Przypomnijmy, że w październiku w lesie w miejscowości Górki koło Garwolina (woj. mazowieckie) zostały znalezione zwłoki małego chłopca. Służby ujawniły, że zawinięte w koc ciało 4,5-latka było zakopane w płytkim dole. Na miejscu tragicznego odkrycia pojawili się policjanci i prokurator.
Chłopca poszukiwano od 21 października. Jego zaginięcie zgłosiła prababcia mieszkająca w Warszawie. Śledczym udało się ustalić, że matka dziecka mieszkała ze swoim obecnym partnerem Damianem G., który nie był ojcem dziecka. Jego biologiczny ojciec natomiast nie miał z nim kontaktu.
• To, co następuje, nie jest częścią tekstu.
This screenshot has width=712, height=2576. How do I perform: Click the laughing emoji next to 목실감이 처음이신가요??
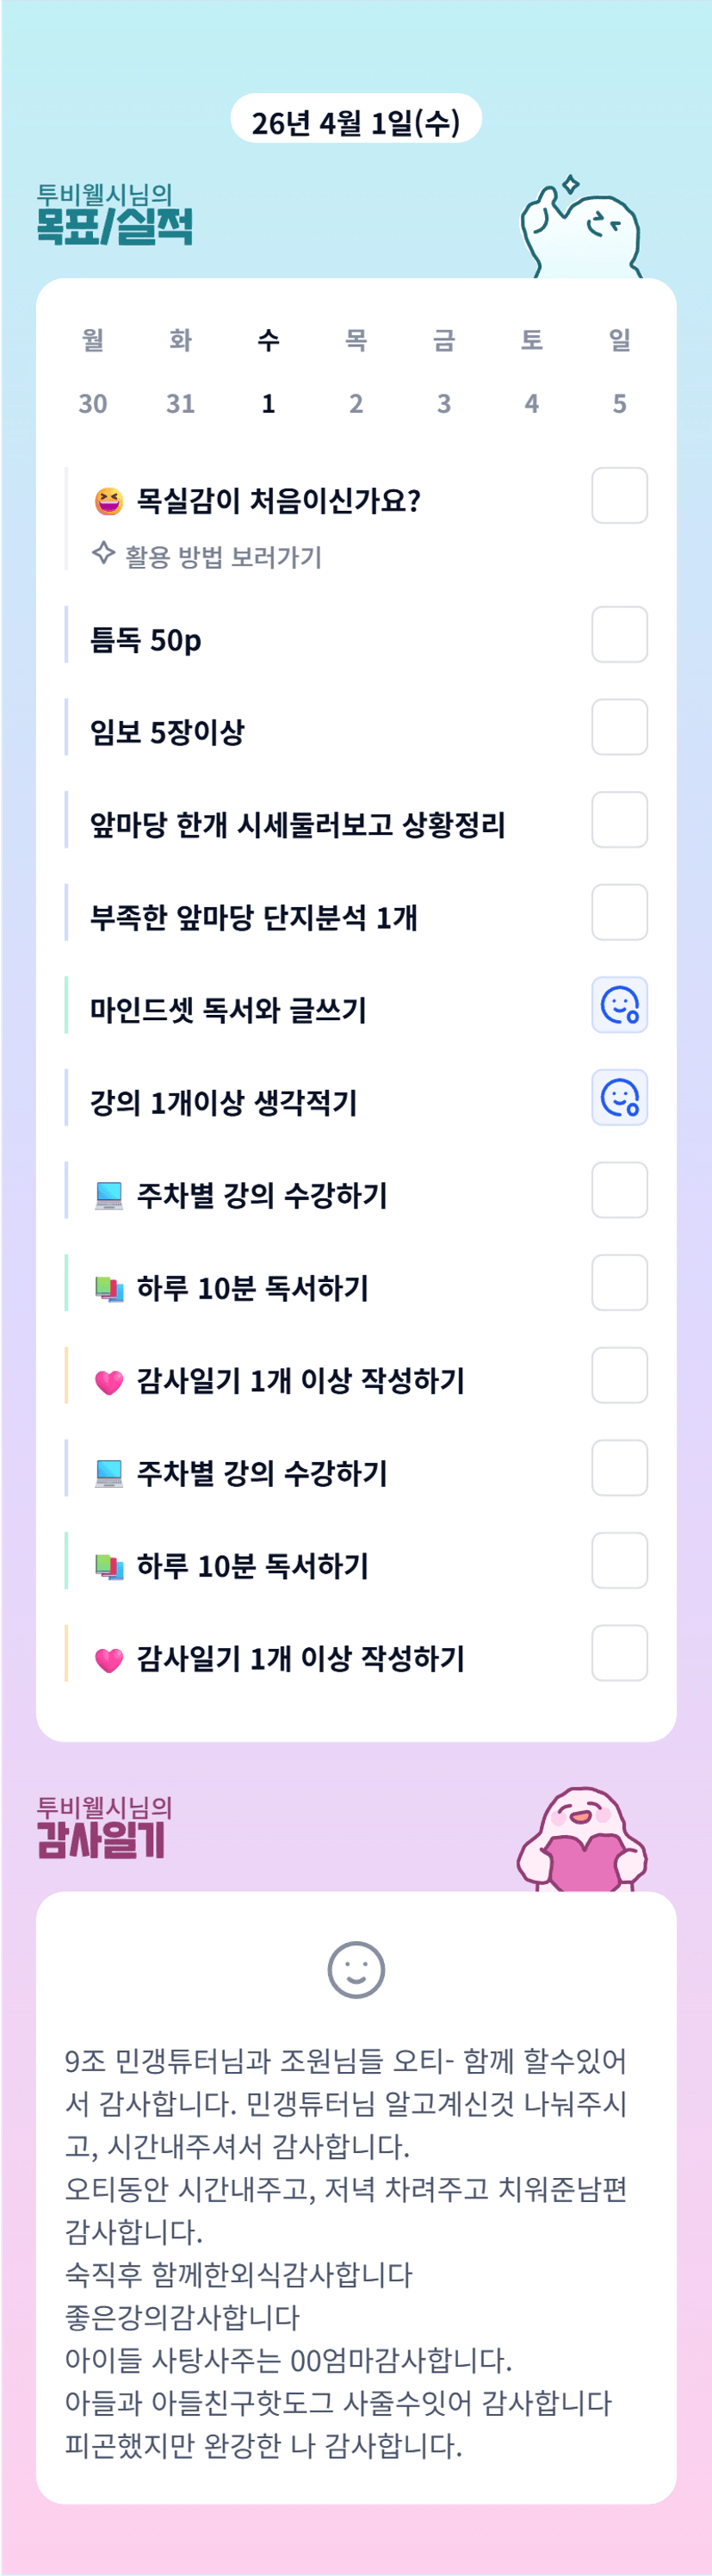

Dalsza część artykułu pod materiałem wideo
Jak ustalił "Super Express", 19-letnia Karolina W. trafiła do aresztu w zaawansowanej ciąży. Jak dowiedzieli się dziennikarze, tam też urodziła swoje kolejne dziecko. Czy opiekę nad nim przejmie 63-letnia prababcia? Na to pytanie nie ma jeszcze odpowiedzi.
Karolina W. cały czas przebywa w areszcie - odpowiedziała prok. Krystyna Gołąbek, rzecznik prasowy Prokuratury Okręgowej w Siedlcach.
Zabójstwo pod Garwolinem. Trudna historia Karoliny W.
Jak ustaliła w październiku Wirtualna Polska, Karolina W. była wychowywana przez 63-letnią babcię, z którą mieszkała na warszawskim Mokotowie. Kobieta miała być rodziną zastępczą dla 19-latki. Jak mówiły WP osoby z otoczenia rodziny, ojciec 4,5-letniego Leosia nie chciał utrzymywać kontaktu ani z nią, ani z dzieckiem, a chłopcem głównie zajmowała wspomniana seniorka.
Kobieta, która była prababcią Leosia, ostatni raz widziała chłopczyka w kwietniu. To wtedy Karolina ostatecznie zabrała chłopca do siebie. Z nowym partnerem zaszła w kolejną ciążę.